Friday, May 2, 2014

Chopped Liver

I'm miserable tonight. Maybe it's due to the fact that it's the weekend of the Broad Street Run in Philly, which I was supposed to run. It's the second consecutive run that got cancelled when I found out I was getting surgery. Meeting with my surgeon on Wednesday, she was adamant about waiting at least another 2 weeks before attempting any type of "mileage". She reiterated the point by showing me pictures of herniated abdominal wall from people who rushed recovery.

After meeting with the surgeon Wednesday, I followed up with my GI today. We went over the results of my liver biopsies that they took during my gallbladder surgery. I am once again a medical anomaly, and have a form of liver disease typically seen in obese 50-65 year old women. I do not fit into any of the risk factors, and really are unsure of what has caused my liver to progress this far in disease, at my age. He referred me to a great hepatologist, who can hopefully pinpoint why my liver has become diseased, and how we can treat whatever is going on. I was originally diagnosed with Nonalcoholic Fatty Liver Disease. This progressed first to Nonalcoholic Steatohepatitis, and now I have fibrosis. The fourth and final stage is the cirrhosis. It is extremely rare to have someone who is physically fit, under the age of forty with no history of diabetes, hypertension, viral hepatitis or rapid weight loss to develop fibrosis. I unfortunately am a rare case. At this point it does not look evident that it was drug induced, but it may be an extra-intestinal manifestation of the Crohn's.

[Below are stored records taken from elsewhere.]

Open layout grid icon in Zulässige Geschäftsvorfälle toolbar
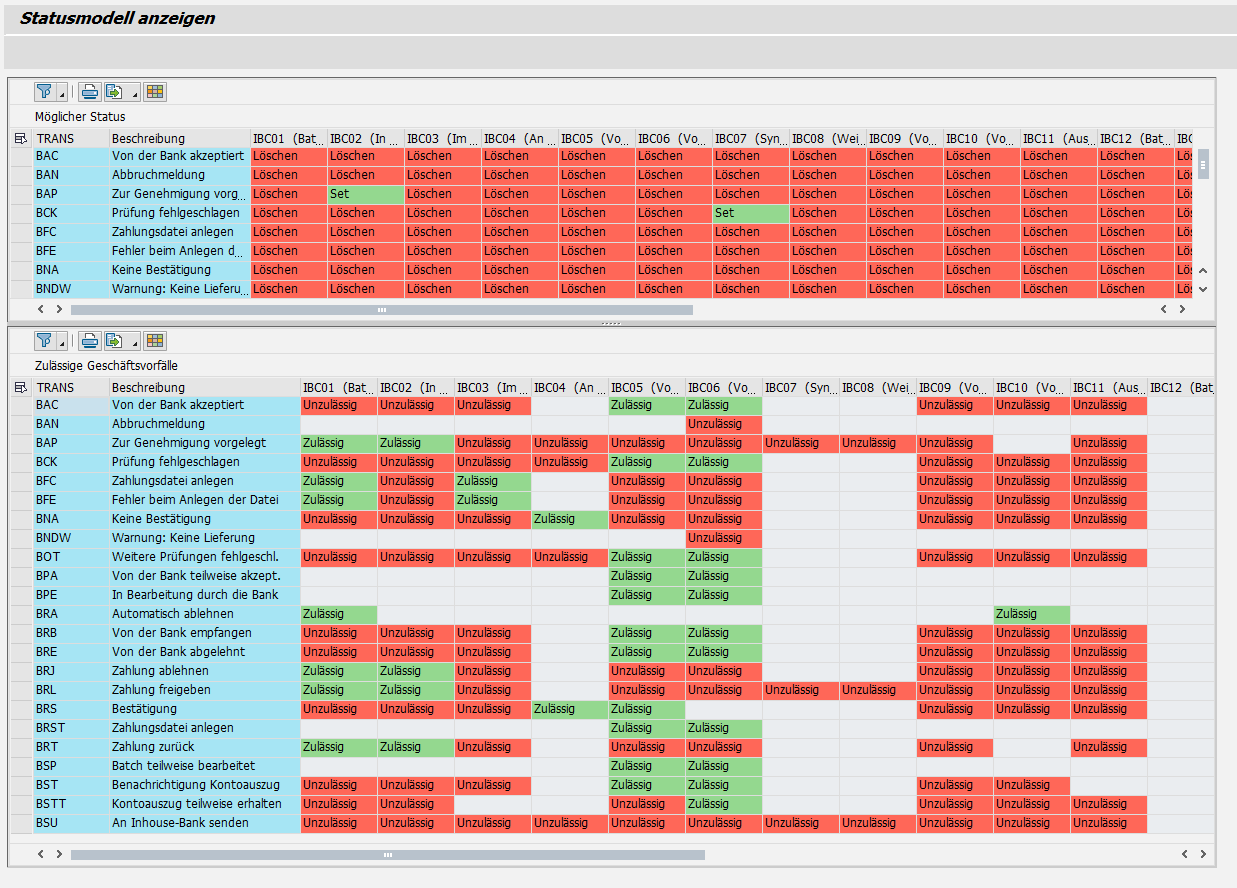Image resolution: width=1237 pixels, height=888 pixels. tap(154, 341)
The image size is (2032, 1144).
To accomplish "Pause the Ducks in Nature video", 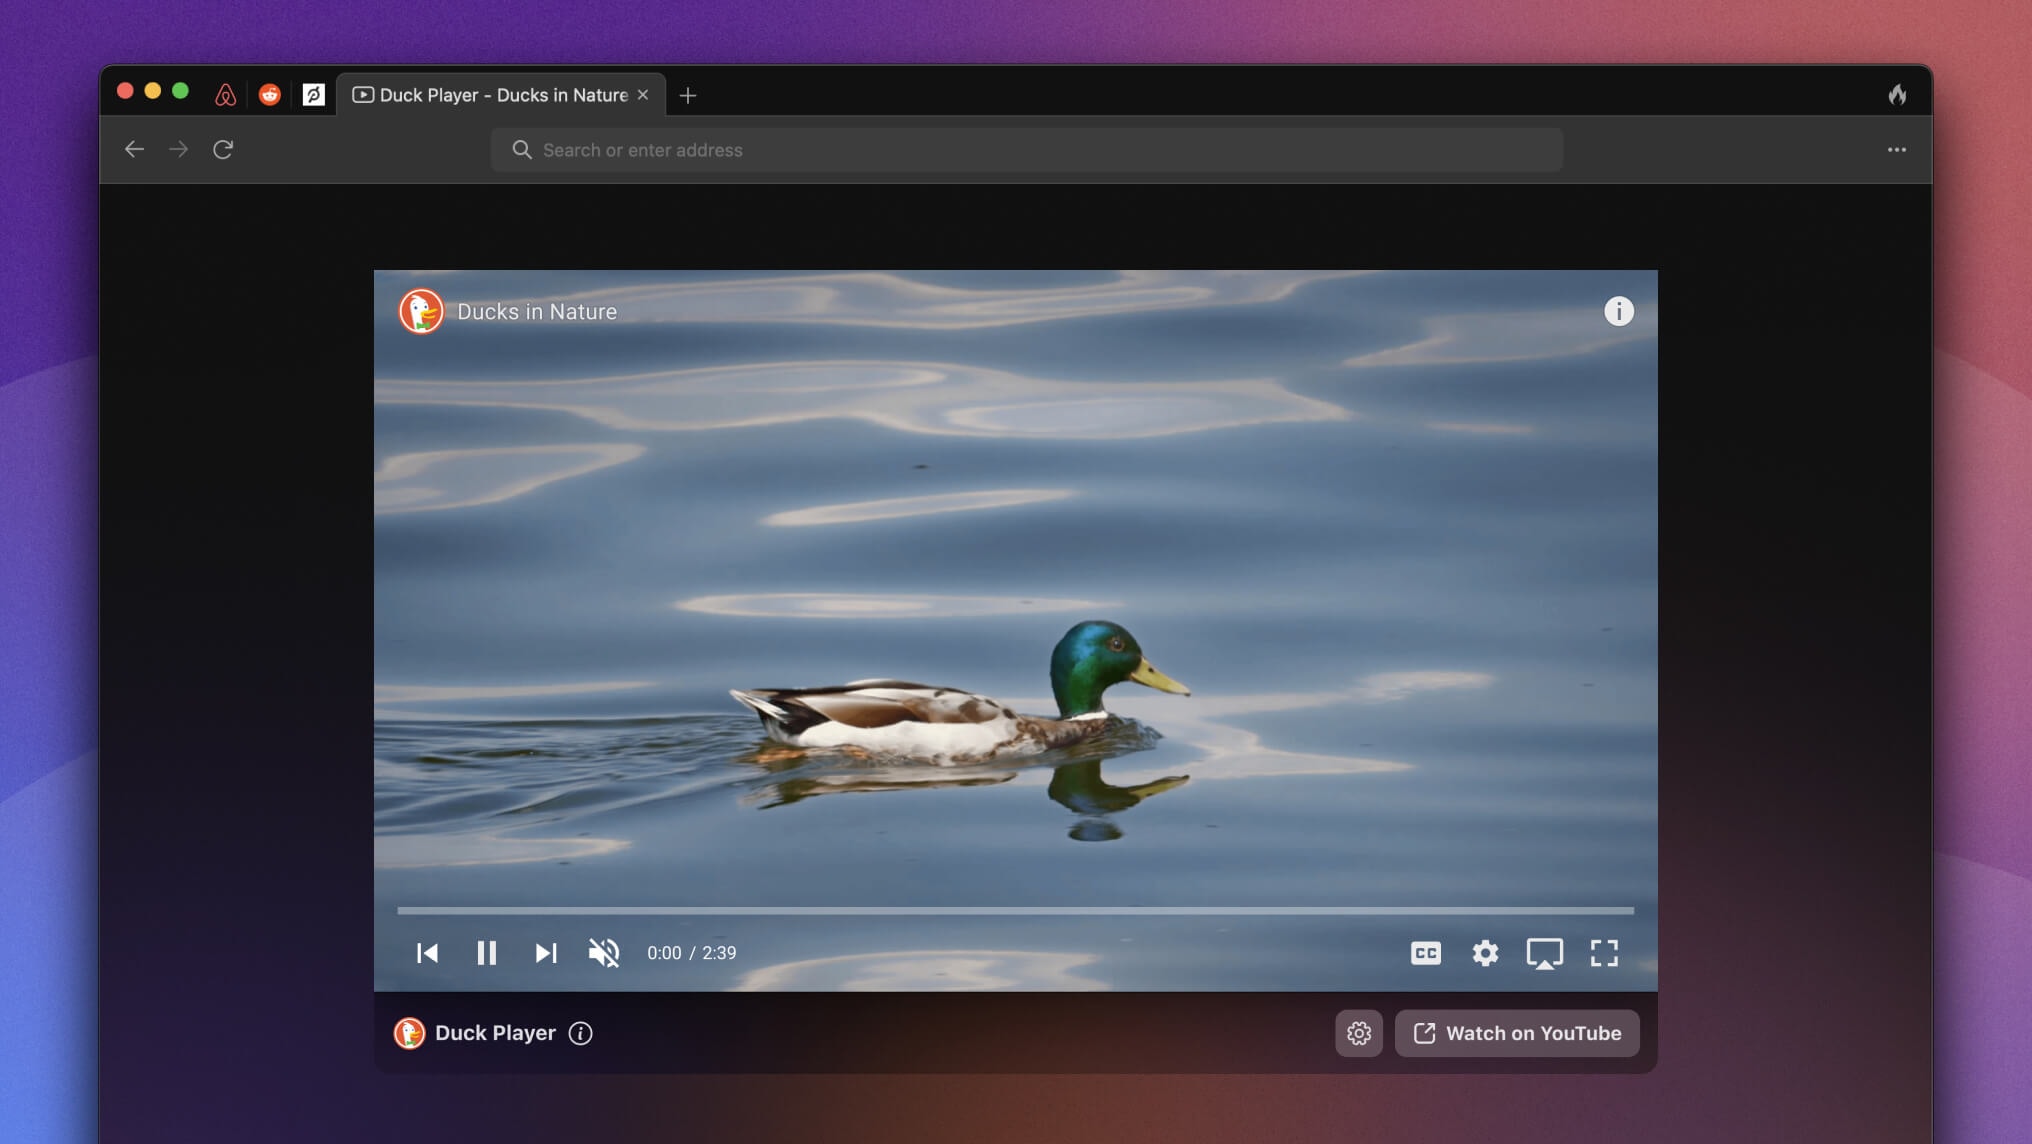I will pos(486,953).
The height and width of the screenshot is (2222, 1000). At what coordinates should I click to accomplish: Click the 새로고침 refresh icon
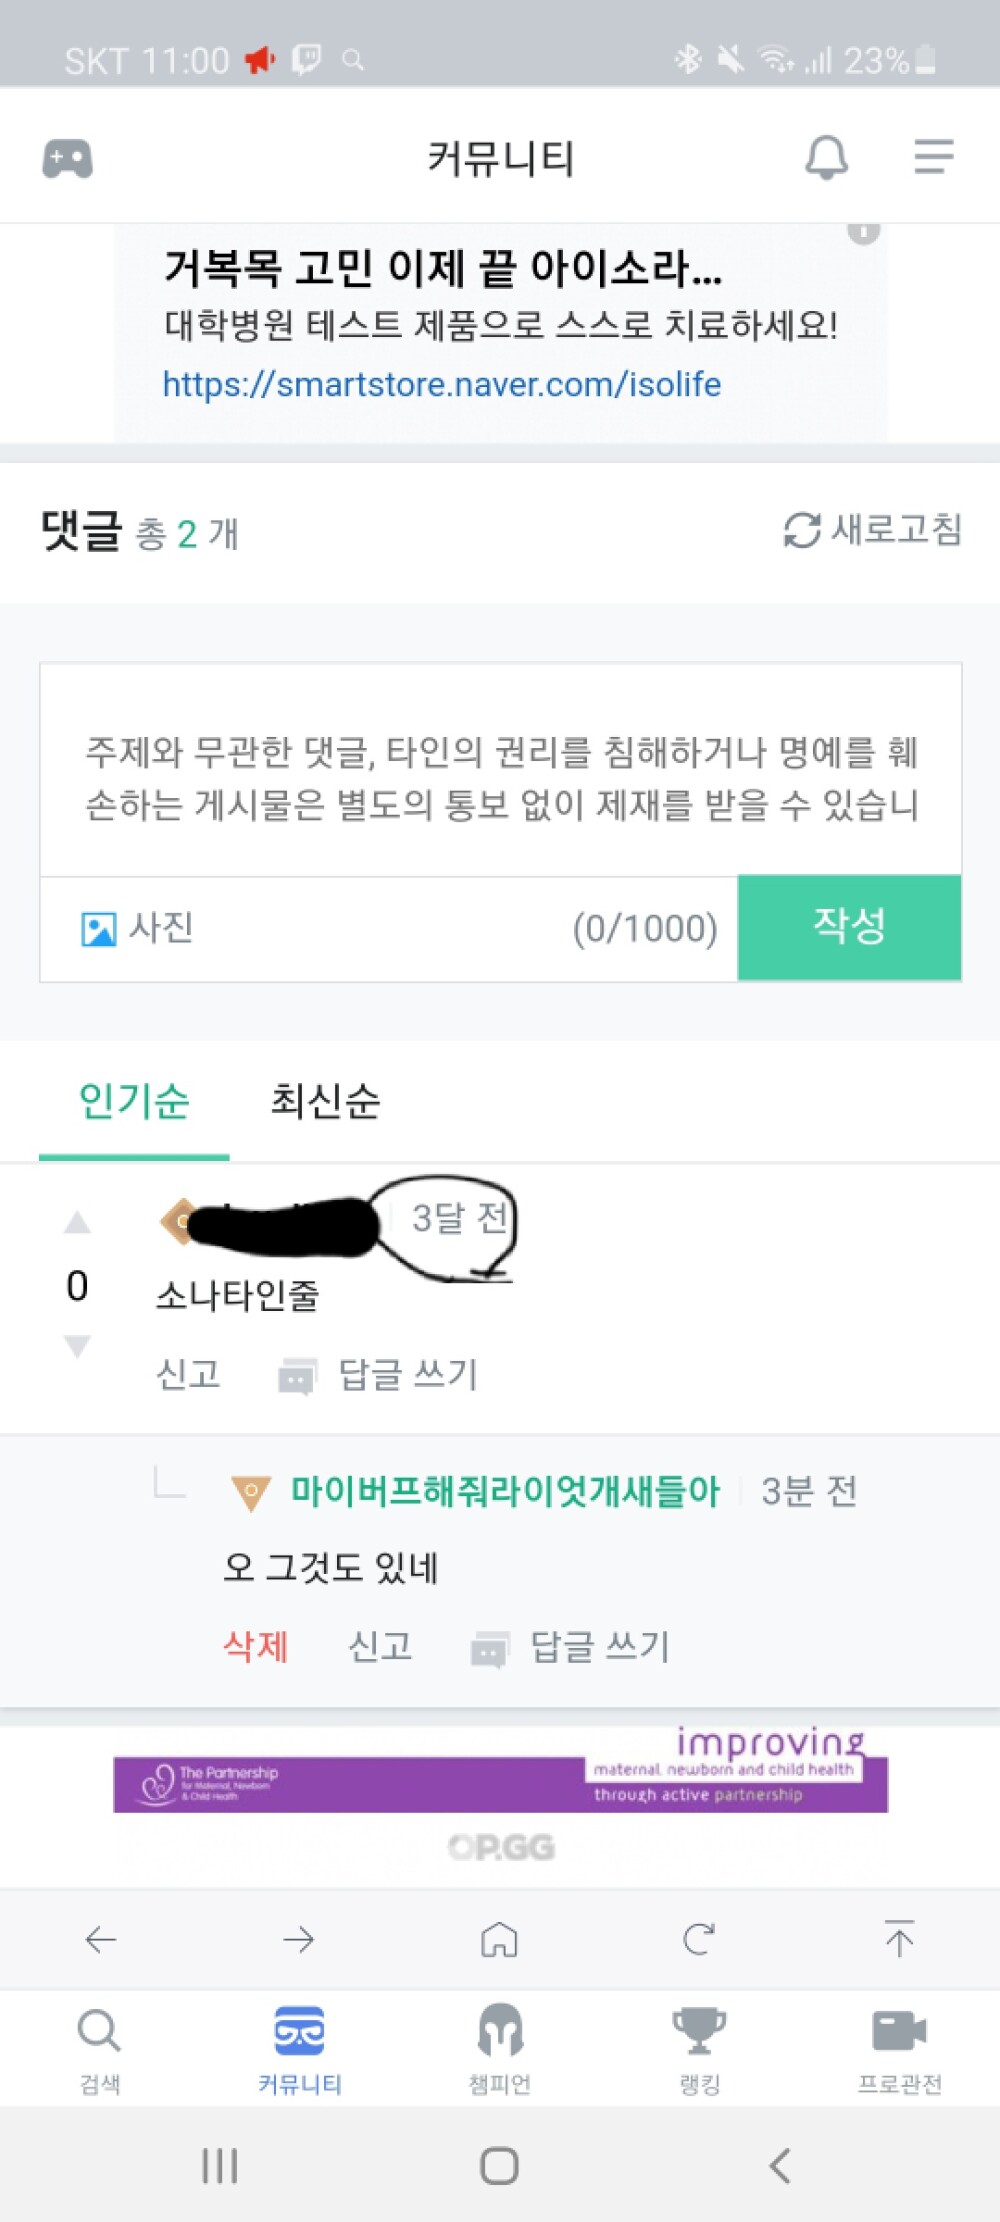802,530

I also have to go for yet another colonoscopy next week, which is always such a joy. My blood work has been funky lately, even with starting the Humira, and with everything else going on, he wants to do more biopsies.

I'm just cranky. It's not often I ask the question of "Why me?". At this point, the frustration of disease interfering with normal activities has gotten to me. My wine, and more importantly, running have been taking from me.  I was surviving quite well when the pleasure of enjoying food was taken from me, but subtracting running and wine from my life together has made me a bit miserable. I don't even drink much, but it's the proverbial icing on the cake. Since my TBI, normal life functions, have been ripped from me. Memories, cognitive ability, coordination, walking, sleeping, have all been taken away. I have gotten parts of each function back, but having these innate human functions taken away has taken a toll on me. I know that wine, food, and running are all luxuries, but taking away my simplest of pleasures, my releases, my stress relievers, my coping strategies for dealing with the more substantial losses, I am, for lack of a better word, cranky. I'm working on staying optimistic, adding in some walking, and trying to remind myself that it's all for the best for my body.